Further, if the maximum value is smaller than the constant value, the ratio calculation is not performed and "0" is output. The output value is stored in the normalized data storage section 107. That is, the output value of each filter stored in the 1-sample data storage section 100 is assumed to be Fn(k). n is the number assigned to the filter, and k is the sample number of the voice section data. Maximum value MAX (k) = MAX {F ₁ (k), F ₂ (k), ......
Fn(k), ......, F _l (k)}. However, the number of filters is l. (1) In the case of MAX(k) constant value, the output NORMn(k) of the normalization unit 106 is NORMn(k)=Fn(k)/ADD(k)×100% (2) MAX(k)<constant value In the case of NORMn(k)=0 Next, the resampling operation will be explained. This detects stationarity in the time series of sample data (generally, it is well known that in speech data, vowel parts show stationarity, while consonant parts and transient parts show non-stationarity), and samples of stationary parts are detected. This is an action to make the surface coarser. The difference polarity calculation unit 108 refers to the data in the normalized data storage unit 107, calculates the difference between the output values of adjacent filters, and determines the difference polarity as three values. However, in the case of the above MAX(k) constant value, that is, for all NORMn(k), NORMn(k)

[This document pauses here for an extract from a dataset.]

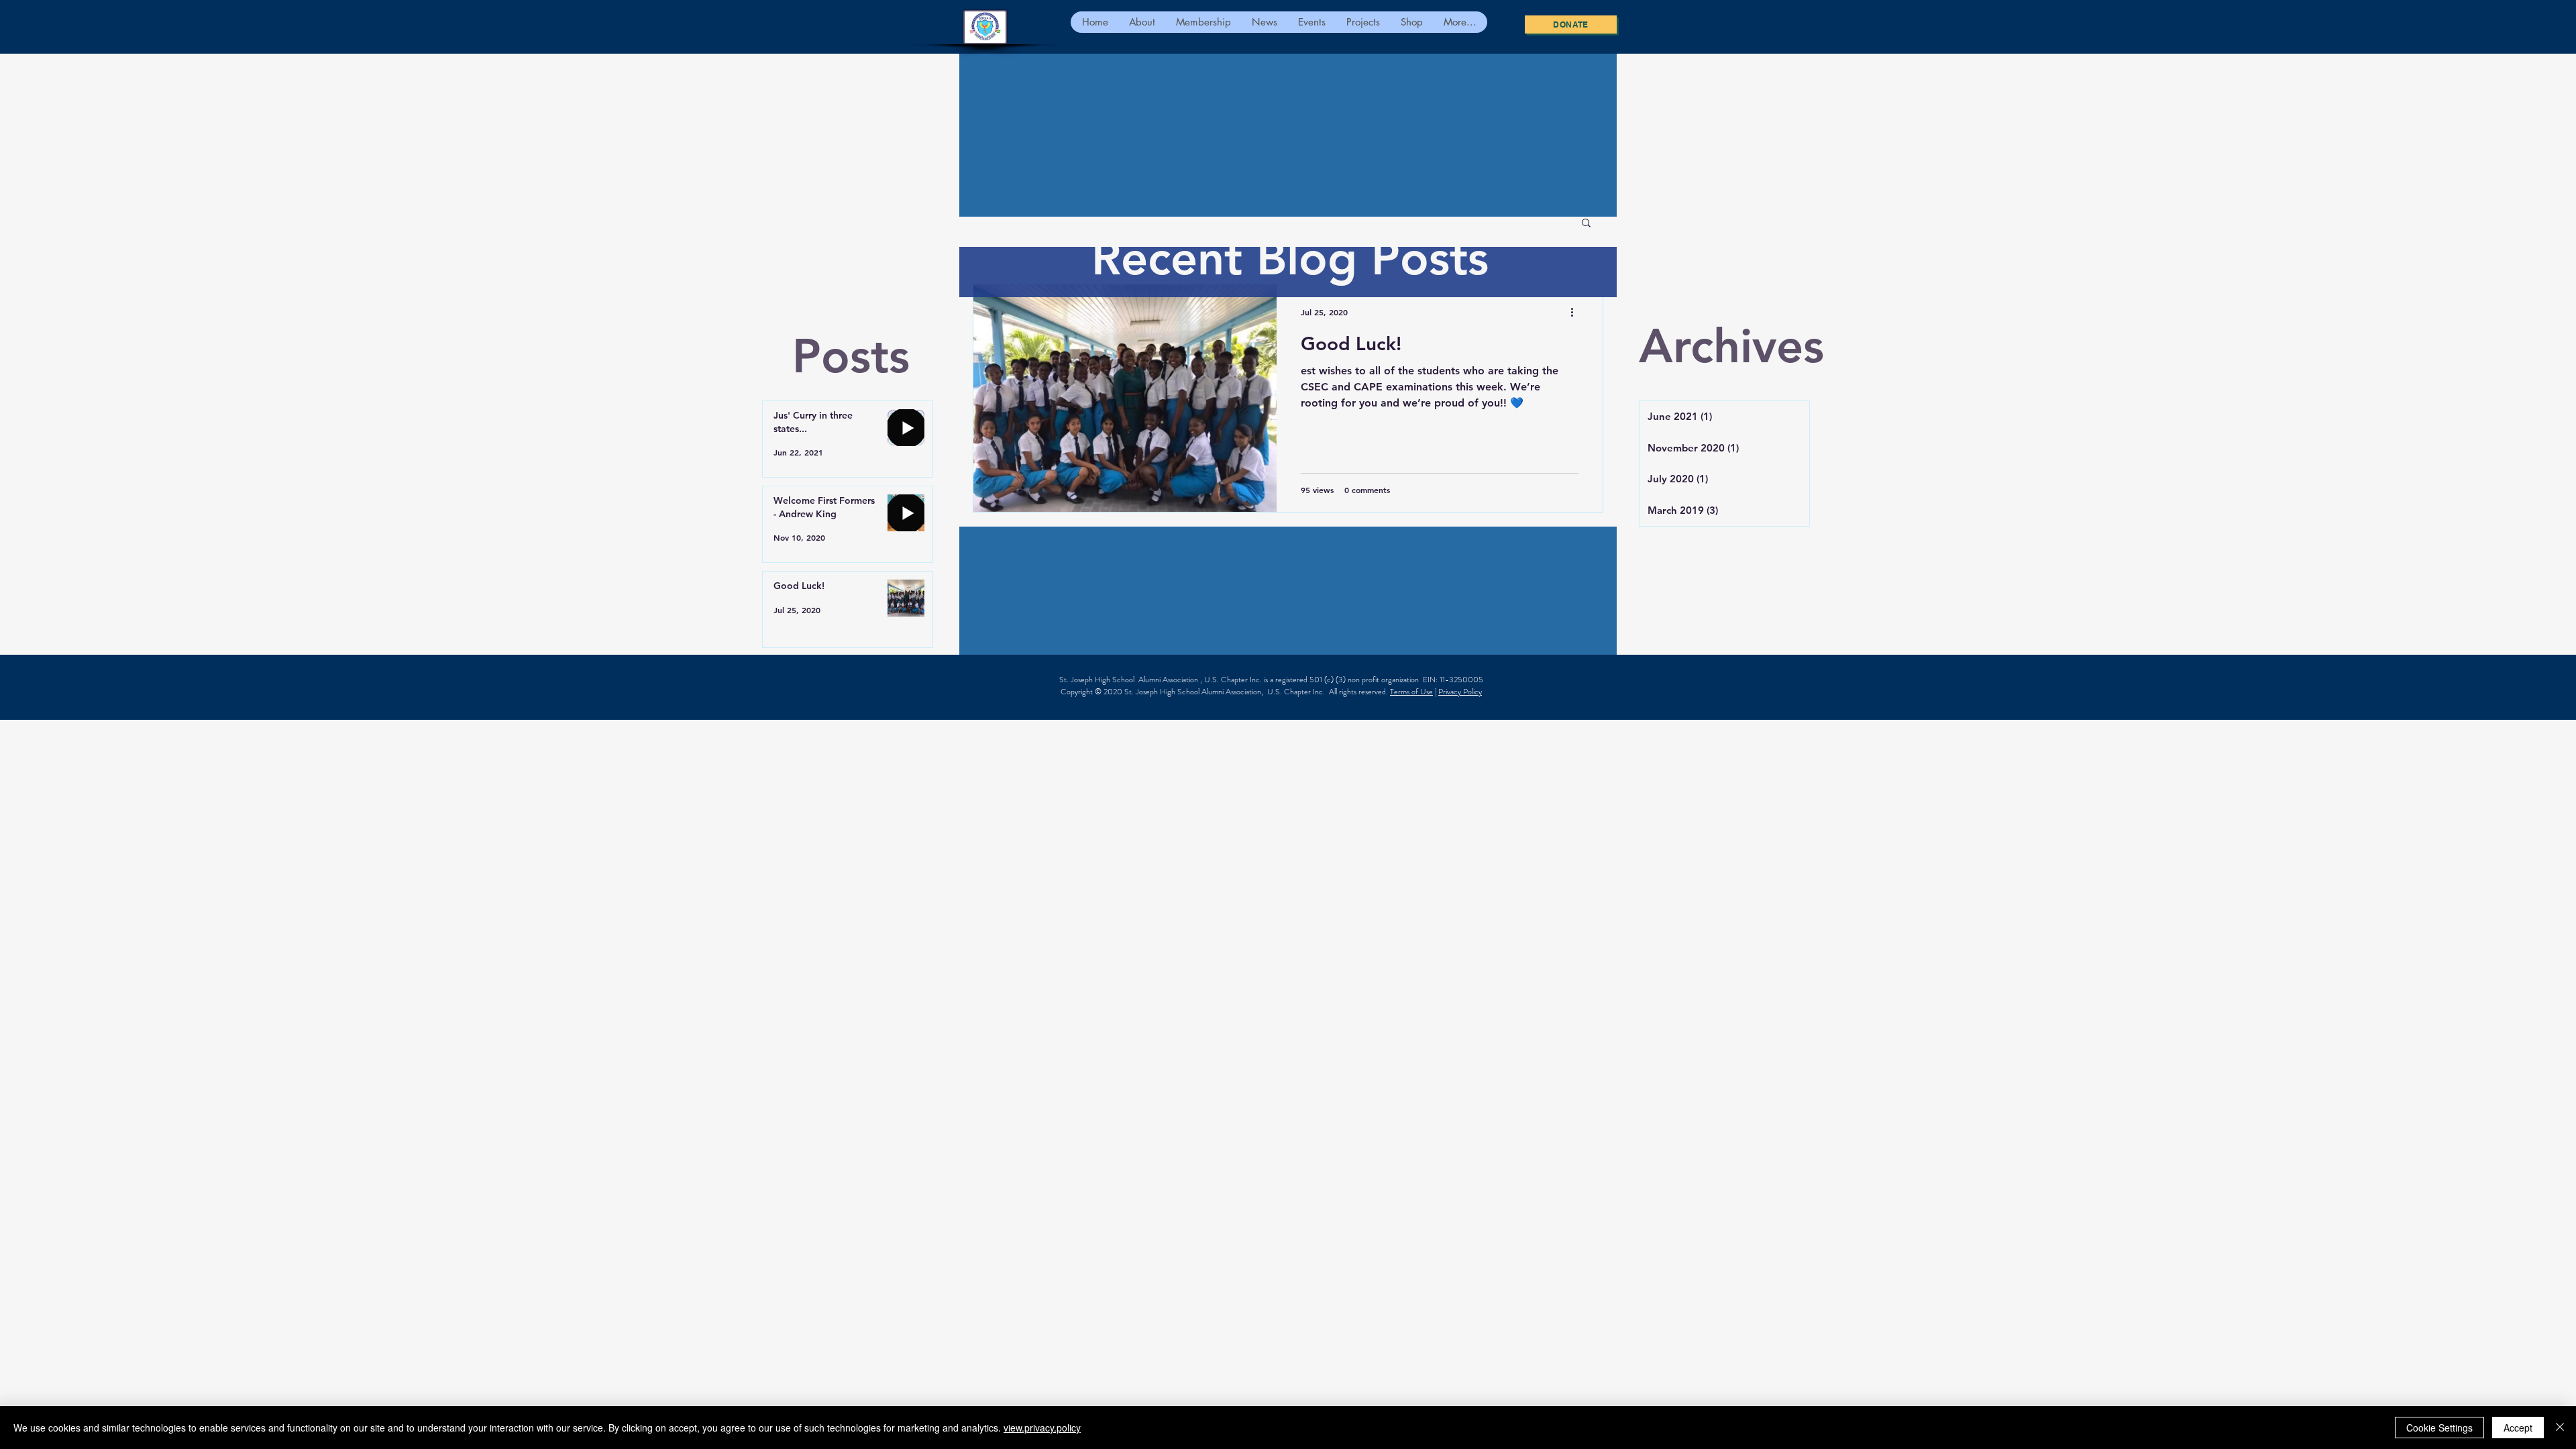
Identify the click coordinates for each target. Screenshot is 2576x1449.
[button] (1586, 224)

When =0 is not established, the following operation is performed. Difference value Dn(k)=NORMn(k)−NORMn ₊₁ (k) However, n= ₁ , ₂ , ......, l _-1 . (1) When |Dn(k)|△d (where △d is a predetermined constant) If Dn(k)0, the difference polarity
Sn(k)=S ⁺ If Dn(k)<0, Sn(k)=S ^- (2) If |Dn(k)|<△d, Sn(k)=S ⁰ . Here, S ⁺ , S ⁰ and S ^- are 2-bit representations, for example
Expressed as S ⁺ = (0, 1), S ⁰ = (0, 0), and S ^- = (1, 0). In this way, the code sequence of the difference of one sample data (slope identification code sequence) S ₁ (k), S ₂
Find (k),......S _l-1 (k). However, the above MAX(k)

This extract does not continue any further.